A writer can honor fact in fiction just as in nonfiction. Friends, family, pets, locations, events… anyone or anything can be inserted smartly into storytelling, with a wink to those who really know the truth.
Novelists forever juggle fact and fiction, wanting so much to write what they know in real life but worried someone will take issue with it and sue or concerned revealing too much personal information will be a betrayal. You might have a wealth of material to incorporate into a tale to give it a sense of reality but are afraid to use it.
But there is a way to honor fact in fiction. There are ways to take all those feelings, memories, experiences, and people in your life and use them to mold your scenes. While the characters aren’t necessarily from your history, individual exchanges can become part of your fictional characters, with nobody in real life being the wiser. Writing what you know can indeed enrich your fiction with nobody getting hurt in the process.
My mysteries abound with real life, subtly veiled as make believe. In my own way I honor people who’ve impacted my life, because inserting them into stories not only preserves them but also protects my own history, reminding me of moments that defined me.
Lowcountry Bribe is my first novel, the debut for the Carolina Slade Mystery Series. The story begins as an event that actually took place: I was offered a bribe and participated in an investigation that went sideways. For obvious reasons, I had to disguise many factions of that case. But I inserted many other pieces of my life to give it flavor, in honor of those I know and love, to include the man I eventually married. It’s like keeping a journal with enough details changed to make people wonder what part of the book is real and which part is imagination.
On a tense scene on a front porch, Carolina Slade has a heart-to-heart with her newly separated husband about how their lives would change. Behind the door, her father stands guard, gun in hand, ready to deal with her daughter’s spouse if the need arises. I remember thinking of my own father as a hero during my own similar situation. Today he’s in his eighties. One day when he’s gone, I’ll read that scene and remember the knight in shining armor.

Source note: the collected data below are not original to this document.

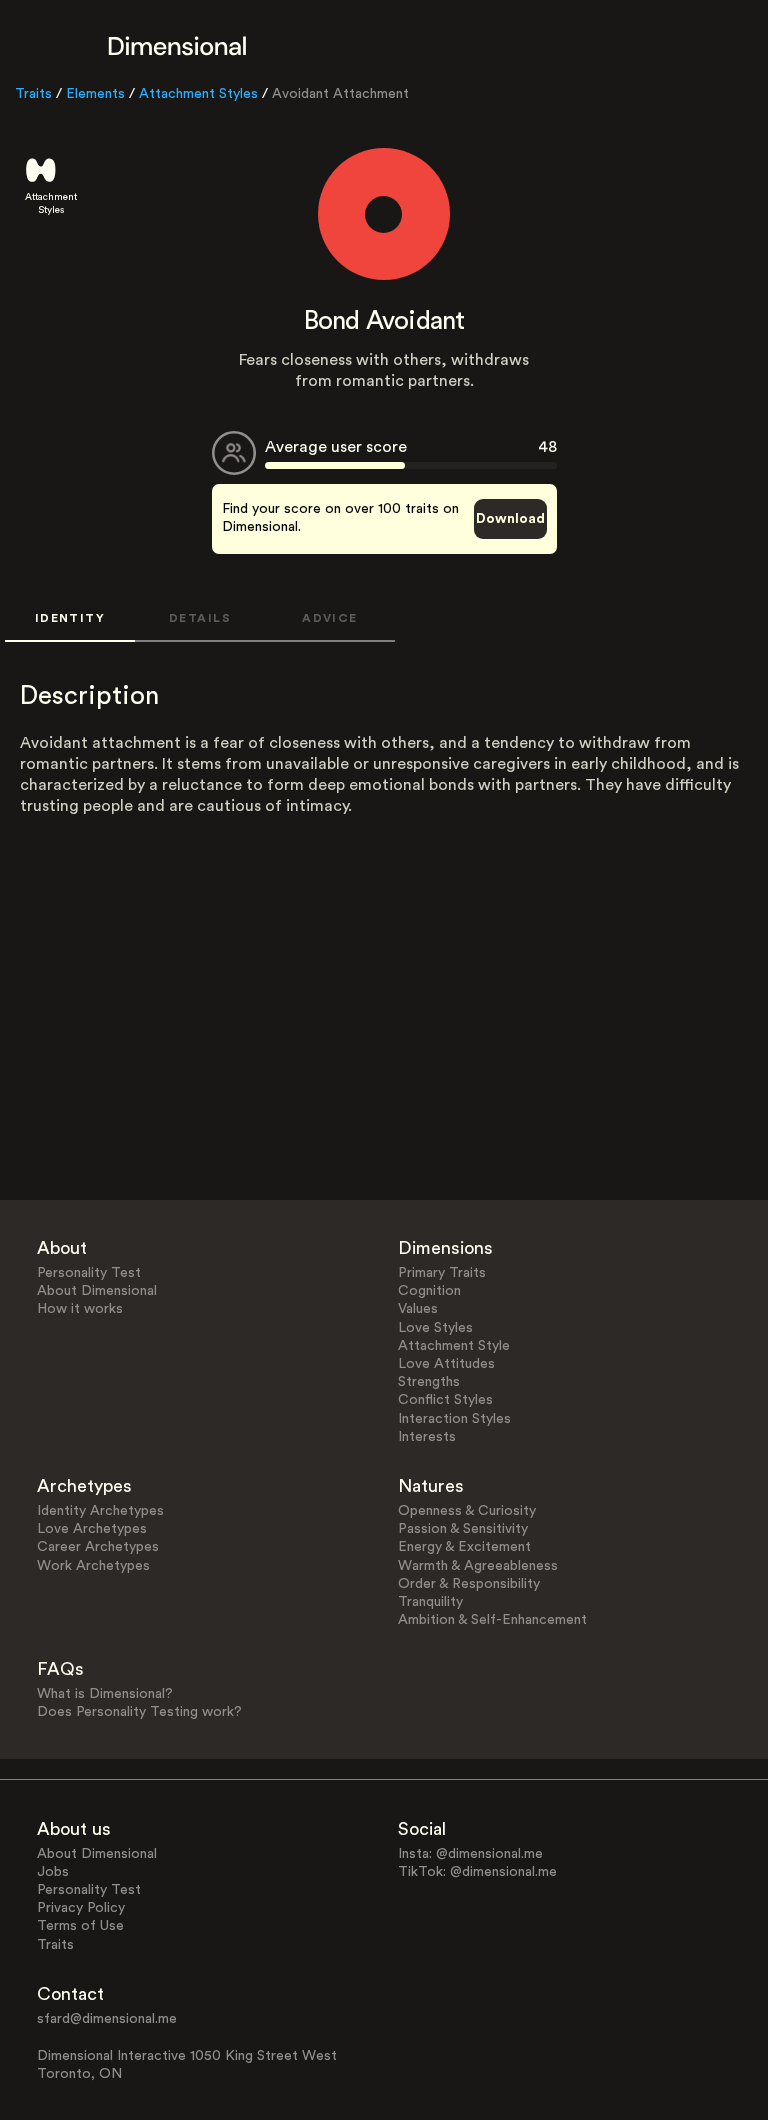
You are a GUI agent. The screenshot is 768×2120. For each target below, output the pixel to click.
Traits (33, 94)
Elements (95, 94)
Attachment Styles (198, 94)
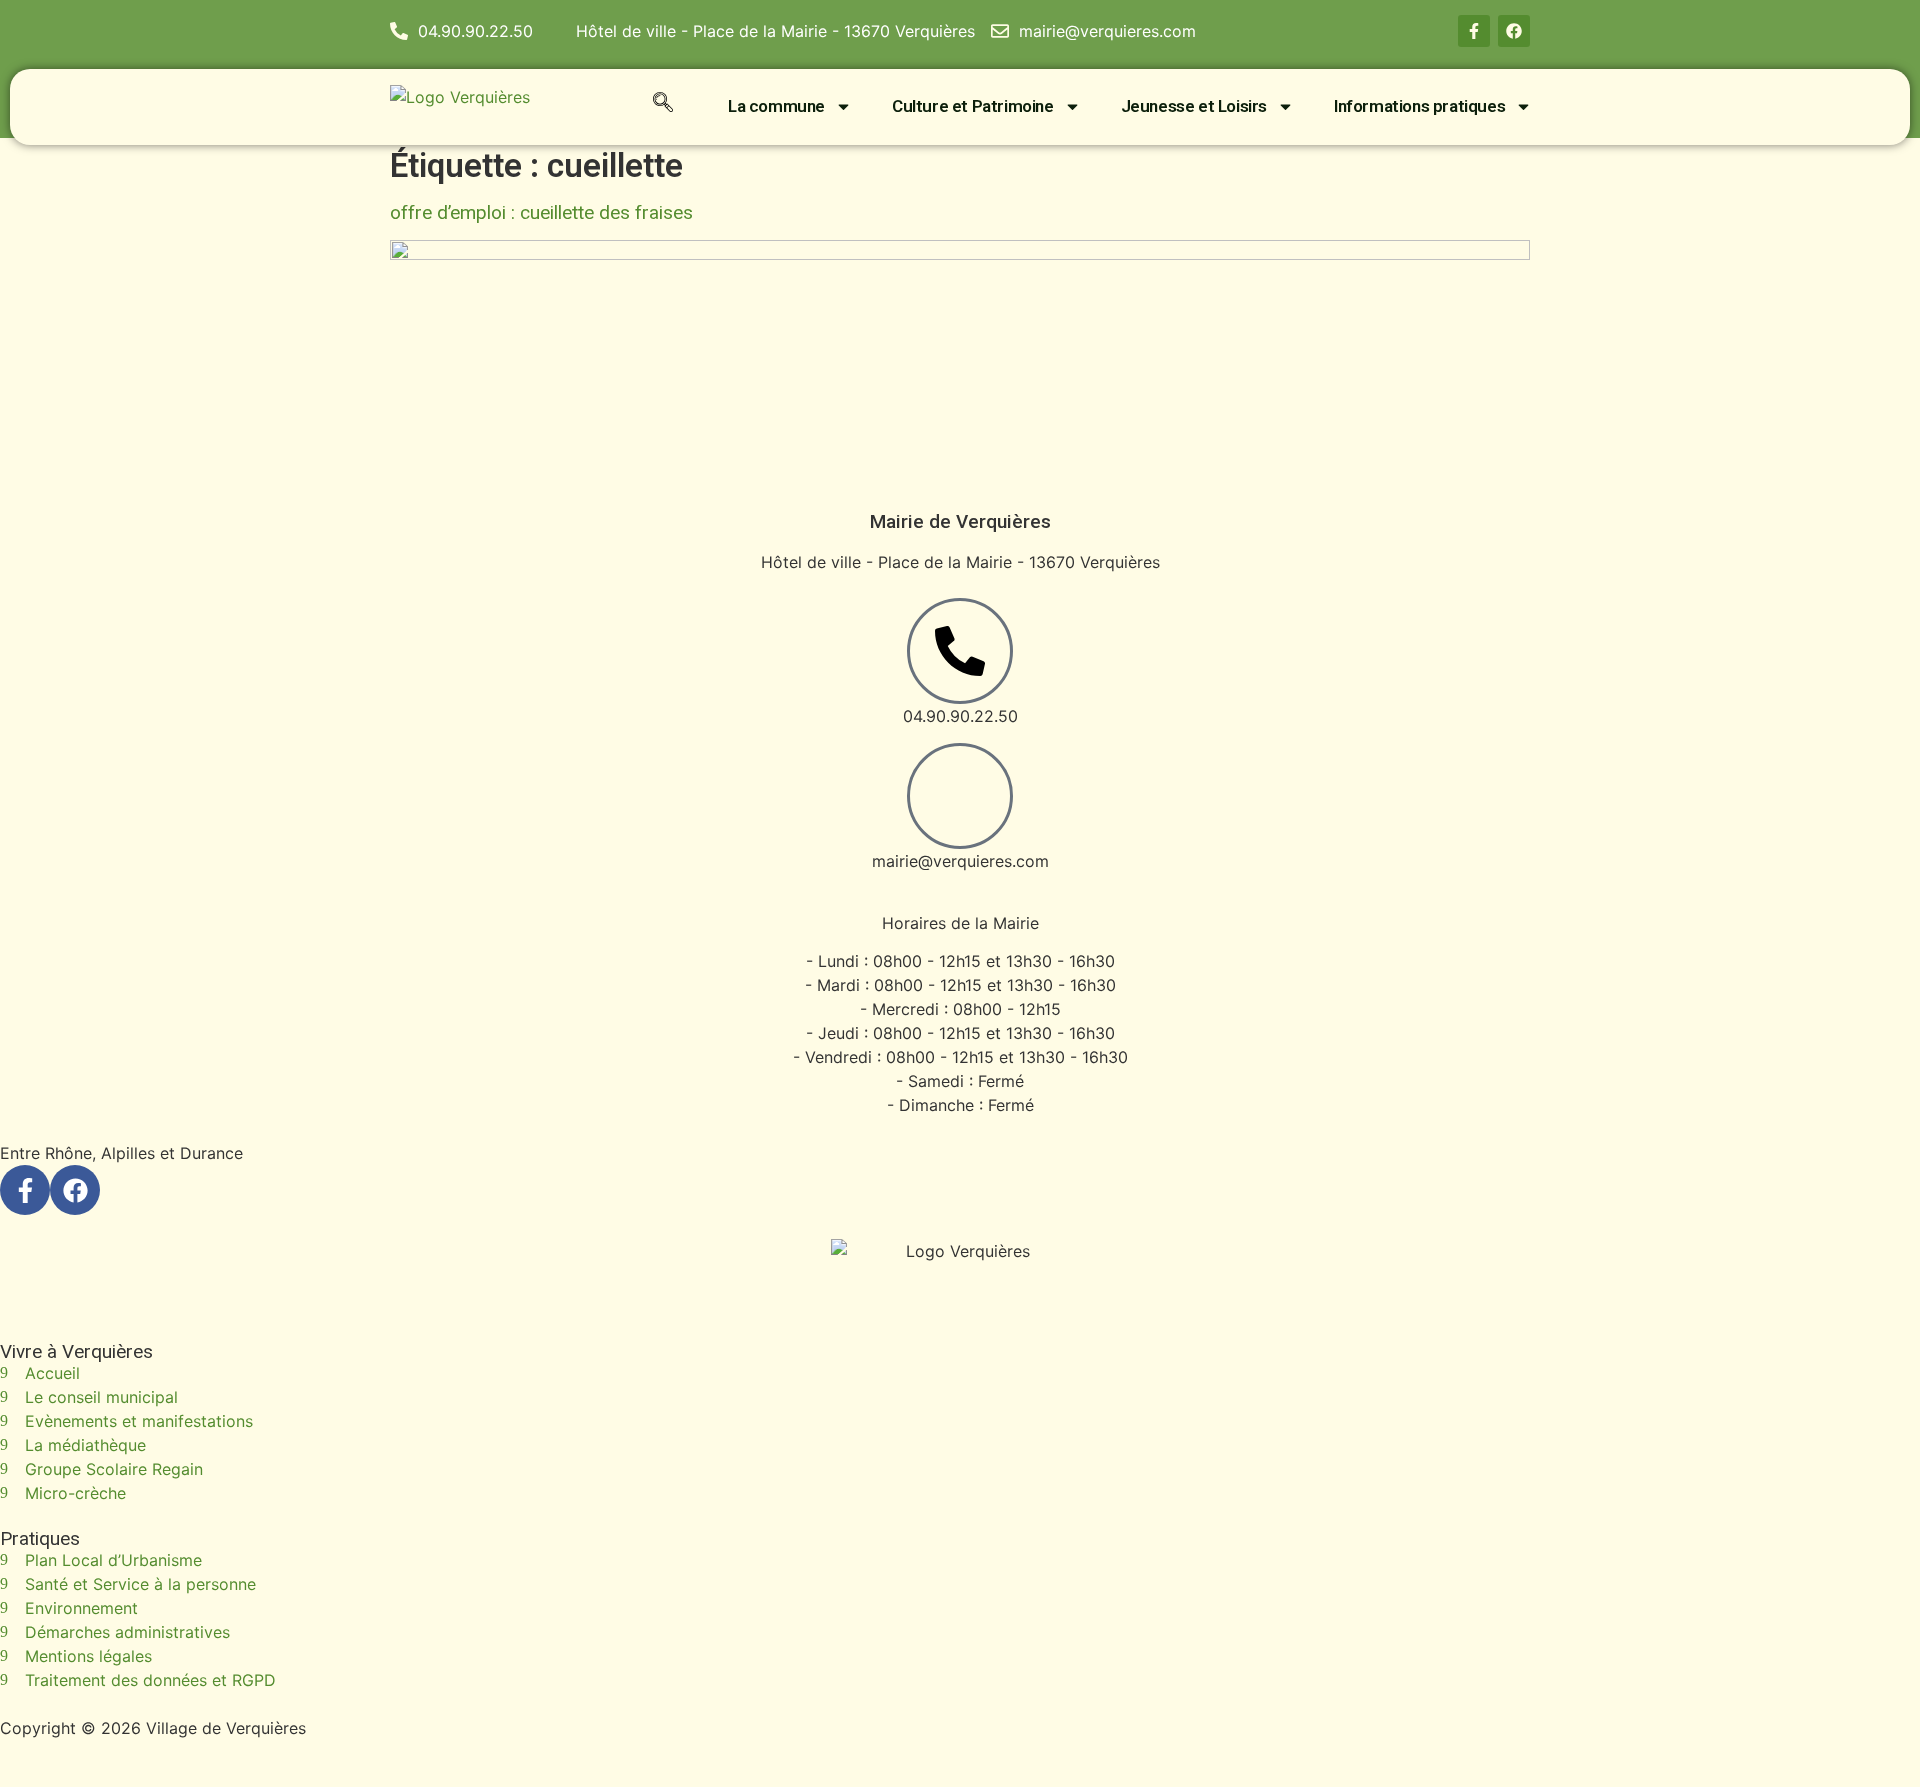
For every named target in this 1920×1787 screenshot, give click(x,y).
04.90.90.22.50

In the same book, Slade recalls her grandfather seated at a Formica table, much like one she finds in an abandoned farm house where a farmer recently died. The floor is worn where the poor, lone farmer sat day in and day out, eating meals by himself, until he succumbed to age. I inserted a fond memory of when my own grandfather sat at such a table, in his own farm house, my little sister on his lap. He taught her how to drink coffee cooled on a saucer, slurp it, smack in delight, and then say “Damn that’s good!” He’d reward her with a nickel to say it in front of my mother. The situation fit so well in that chapter, drawing the protagonist back into her own memories, allowing her to distance herself from the stress of the case to relive a childhood moment, if only for a few seconds.
The truth and the story-telling, the fact and the fiction. They can entwine until one cannot tell the difference. Fueling your story with snippets of life instills three-dimensional depth, allowing you to sink into the tale, feeling it as reality around you as you attempt to mold a novel. These reality instances empower you, enabling you to more fully explore what is needed for a complete scene.
My mother’s cooking, my son’s defiant behavior as a child, and even the name Slade. A strong name. A name with very defined roots in my family’s genealogy. Using that special family name, even noting in the tale that it was my Mississippi grandmother’s maiden name on my mother’s side, I’ve left a piece of my legacy in print for my progeny to pass on.
Honoring people in fiction doesn’t have to entail a poignant or nostalgic memory, though. In writing my latest release, Murder on Edisto, I recall an argument between one of my best friends and my husband. She’s a free spirit and he’s law enforcement. When it comes to locks, she’s of the mind that strong security is welcoming danger into your life, as if embracing the negativity. Of course, security is a necessity in his world. To listen to the two go at it for an hour was humorous, especially knowing neither would convince the other to relinquish their polar position. As a nod to their beliefs, the conversation found its way into the story.
The list goes on and on. A writer can honor her world in fiction just as in nonfiction. Friends, family, pets, locations, events… anyone or anything can be inserted smartly into storytelling, with a wink to those who really know the truth.